The only month Melville doesn’t celebrate a child’s birthday is March.

‘A lot of love’

Melville said her favorite part of being a mother was giving birth.

She loved watching her children grow up, but her favorite ages for children were before they became teenagers, she said.

“I loved being a mother to the little kids,” Melville said. “Once they became teenagers, they became trouble.”

Melville said she kept her children in line by watching every child, every day and getting to know who they were hanging out with.

“I was one with all my kids,” she said. “There was a lot of love to go around.”

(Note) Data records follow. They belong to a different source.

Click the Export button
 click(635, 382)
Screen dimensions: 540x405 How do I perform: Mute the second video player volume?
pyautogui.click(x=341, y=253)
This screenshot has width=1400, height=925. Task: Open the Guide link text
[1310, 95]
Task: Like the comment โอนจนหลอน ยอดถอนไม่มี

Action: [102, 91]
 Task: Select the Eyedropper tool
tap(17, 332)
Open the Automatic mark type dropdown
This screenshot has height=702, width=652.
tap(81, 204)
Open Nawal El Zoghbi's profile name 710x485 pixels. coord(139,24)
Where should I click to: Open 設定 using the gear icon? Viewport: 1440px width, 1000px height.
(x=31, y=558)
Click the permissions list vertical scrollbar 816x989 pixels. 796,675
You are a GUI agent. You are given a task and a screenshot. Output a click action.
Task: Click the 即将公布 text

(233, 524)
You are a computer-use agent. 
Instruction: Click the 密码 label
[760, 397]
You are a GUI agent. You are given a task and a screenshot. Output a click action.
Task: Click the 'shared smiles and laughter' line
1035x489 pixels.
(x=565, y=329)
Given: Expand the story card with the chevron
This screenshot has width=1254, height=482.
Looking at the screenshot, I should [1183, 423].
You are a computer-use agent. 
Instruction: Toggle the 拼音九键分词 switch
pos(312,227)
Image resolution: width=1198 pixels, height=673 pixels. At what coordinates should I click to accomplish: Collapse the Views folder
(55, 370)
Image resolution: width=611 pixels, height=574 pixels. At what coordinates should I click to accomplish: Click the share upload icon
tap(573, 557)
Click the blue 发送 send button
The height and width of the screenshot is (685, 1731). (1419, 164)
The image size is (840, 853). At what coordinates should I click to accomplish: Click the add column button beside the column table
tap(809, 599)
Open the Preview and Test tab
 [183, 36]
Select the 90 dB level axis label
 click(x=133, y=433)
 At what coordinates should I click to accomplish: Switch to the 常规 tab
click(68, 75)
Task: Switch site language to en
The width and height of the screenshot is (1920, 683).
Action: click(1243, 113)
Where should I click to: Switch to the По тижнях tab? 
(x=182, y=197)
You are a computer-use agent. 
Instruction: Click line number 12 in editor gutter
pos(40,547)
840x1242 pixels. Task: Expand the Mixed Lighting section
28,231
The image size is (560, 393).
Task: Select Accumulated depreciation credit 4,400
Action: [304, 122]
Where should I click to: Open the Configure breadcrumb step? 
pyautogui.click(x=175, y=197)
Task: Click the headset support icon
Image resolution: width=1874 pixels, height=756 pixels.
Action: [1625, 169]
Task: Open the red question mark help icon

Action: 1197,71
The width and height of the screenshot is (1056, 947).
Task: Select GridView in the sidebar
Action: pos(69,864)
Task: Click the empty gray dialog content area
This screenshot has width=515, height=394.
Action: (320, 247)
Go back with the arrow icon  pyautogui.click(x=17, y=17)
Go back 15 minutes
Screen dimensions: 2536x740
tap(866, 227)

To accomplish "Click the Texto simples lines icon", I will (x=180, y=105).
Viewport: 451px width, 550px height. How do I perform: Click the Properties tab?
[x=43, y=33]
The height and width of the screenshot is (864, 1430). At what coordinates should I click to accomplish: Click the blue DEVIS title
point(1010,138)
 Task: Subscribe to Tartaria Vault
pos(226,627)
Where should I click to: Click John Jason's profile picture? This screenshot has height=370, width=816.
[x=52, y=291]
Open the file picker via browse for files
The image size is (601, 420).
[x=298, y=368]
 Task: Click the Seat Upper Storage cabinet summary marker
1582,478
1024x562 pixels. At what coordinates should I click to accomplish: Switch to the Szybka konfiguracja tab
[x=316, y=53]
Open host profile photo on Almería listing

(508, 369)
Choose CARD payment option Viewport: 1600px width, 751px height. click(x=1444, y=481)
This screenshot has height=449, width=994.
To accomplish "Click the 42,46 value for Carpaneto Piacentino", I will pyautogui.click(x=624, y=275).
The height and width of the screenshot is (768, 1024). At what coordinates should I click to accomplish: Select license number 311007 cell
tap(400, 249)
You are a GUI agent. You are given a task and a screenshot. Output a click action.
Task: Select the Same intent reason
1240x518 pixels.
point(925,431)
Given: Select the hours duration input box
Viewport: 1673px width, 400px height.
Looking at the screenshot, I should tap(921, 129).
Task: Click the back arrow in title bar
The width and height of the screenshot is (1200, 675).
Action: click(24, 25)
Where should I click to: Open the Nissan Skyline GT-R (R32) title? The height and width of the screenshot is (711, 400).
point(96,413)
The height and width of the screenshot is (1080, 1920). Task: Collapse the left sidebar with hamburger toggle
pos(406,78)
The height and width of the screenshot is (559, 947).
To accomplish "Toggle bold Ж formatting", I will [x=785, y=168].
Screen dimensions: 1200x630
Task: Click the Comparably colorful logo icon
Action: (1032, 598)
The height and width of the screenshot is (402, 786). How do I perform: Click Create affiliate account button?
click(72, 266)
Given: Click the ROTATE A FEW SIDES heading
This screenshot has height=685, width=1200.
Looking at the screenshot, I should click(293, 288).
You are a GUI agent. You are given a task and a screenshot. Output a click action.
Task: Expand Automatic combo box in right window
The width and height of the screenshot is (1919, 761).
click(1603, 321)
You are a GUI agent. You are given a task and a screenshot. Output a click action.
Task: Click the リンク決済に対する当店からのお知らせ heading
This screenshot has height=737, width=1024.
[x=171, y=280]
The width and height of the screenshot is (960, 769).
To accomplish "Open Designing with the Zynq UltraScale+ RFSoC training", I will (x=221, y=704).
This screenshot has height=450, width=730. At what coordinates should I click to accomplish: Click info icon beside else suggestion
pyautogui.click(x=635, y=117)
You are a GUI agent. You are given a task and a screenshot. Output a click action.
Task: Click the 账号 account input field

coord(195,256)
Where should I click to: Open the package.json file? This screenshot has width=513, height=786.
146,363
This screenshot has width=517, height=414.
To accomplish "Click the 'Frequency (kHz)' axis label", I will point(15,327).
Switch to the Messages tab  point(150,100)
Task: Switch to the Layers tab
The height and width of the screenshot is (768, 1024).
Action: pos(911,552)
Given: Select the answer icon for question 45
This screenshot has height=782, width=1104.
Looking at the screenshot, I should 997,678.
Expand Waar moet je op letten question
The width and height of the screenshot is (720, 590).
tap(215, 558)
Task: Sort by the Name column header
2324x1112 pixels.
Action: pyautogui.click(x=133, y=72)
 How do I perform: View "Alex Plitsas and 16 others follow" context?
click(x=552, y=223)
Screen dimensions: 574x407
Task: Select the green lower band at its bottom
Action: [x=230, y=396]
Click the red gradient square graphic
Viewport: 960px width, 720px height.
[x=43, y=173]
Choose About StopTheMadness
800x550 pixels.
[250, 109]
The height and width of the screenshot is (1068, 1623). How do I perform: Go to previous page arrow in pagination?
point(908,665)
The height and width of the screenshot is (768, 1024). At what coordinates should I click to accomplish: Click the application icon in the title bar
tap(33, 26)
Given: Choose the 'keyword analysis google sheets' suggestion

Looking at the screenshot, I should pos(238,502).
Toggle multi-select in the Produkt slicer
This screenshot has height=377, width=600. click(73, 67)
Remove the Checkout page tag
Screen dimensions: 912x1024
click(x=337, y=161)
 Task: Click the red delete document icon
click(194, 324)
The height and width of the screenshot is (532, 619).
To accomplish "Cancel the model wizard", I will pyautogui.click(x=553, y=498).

In addition to her 16 children, there were at least three neighborhood children who always called her Mom, as well as a family dog, a horse, a donkey and a calf.

“It is amazing to see all the grandchildren and great grandchildren,” Melville said. “I never know when there is going to be another one. When my grandkids started having kids, I started to feel old.”

The novelty of birth never wears off, Melville said.

“It’s new every time a baby is born,” she said. “After my kids would have two children, they would say, ‘Mom, how did you ever do this?’”

One of Melville’s neighbors asked her the same question. Melville’s response was, “The same way you do it.”

“It’s something that comes on one by one,” Melville said. “They don’t all come at the same time, so you take it one day at a time.”

For most of Melville’s motherhood, she had four children in diapers. In addition to cooking for the other children, she made her own baby formulas, food and cleaned the cloth diapers.

Melville’s family has their own double-sided, nine-page directory to keep birthdays and anniversaries straight. Melville has been to hundreds of weddings, baptisms and confirmations.

For Mother’s Day, Melville’s children usually send her flowers or candy or pop in for the annual Mother’s Day open house.

She will spend Sunday sitting at her house waiting for phone calls from her children, who are spread out across the country, and visiting with those who stop by.

Melville had her first child on a Thursday. The following Sunday was Mother’s Day.

“That first Mother’s Day, they brought my daughter wrapped in a blanket and handed her to me,” Melville said. “She had a little corsage made of apple blossoms on her that read, ‘To Mom, from Peg.’”

Melville said she always wanted twin girls but never had them.

“I never got my twin girls, but my daughter Paula had twin girls,” she said.

Melville has another grandchild on the way, as well as her 10th great-grandchild.

One of her grandchildren, Amber McFadden, is currently serving in Iraq, Melville said with a proud look on her face as she held the American flag in her hands.

“She sent this flag to me that was flown in Iraq for nine minutes and 11 seconds,” Melville said.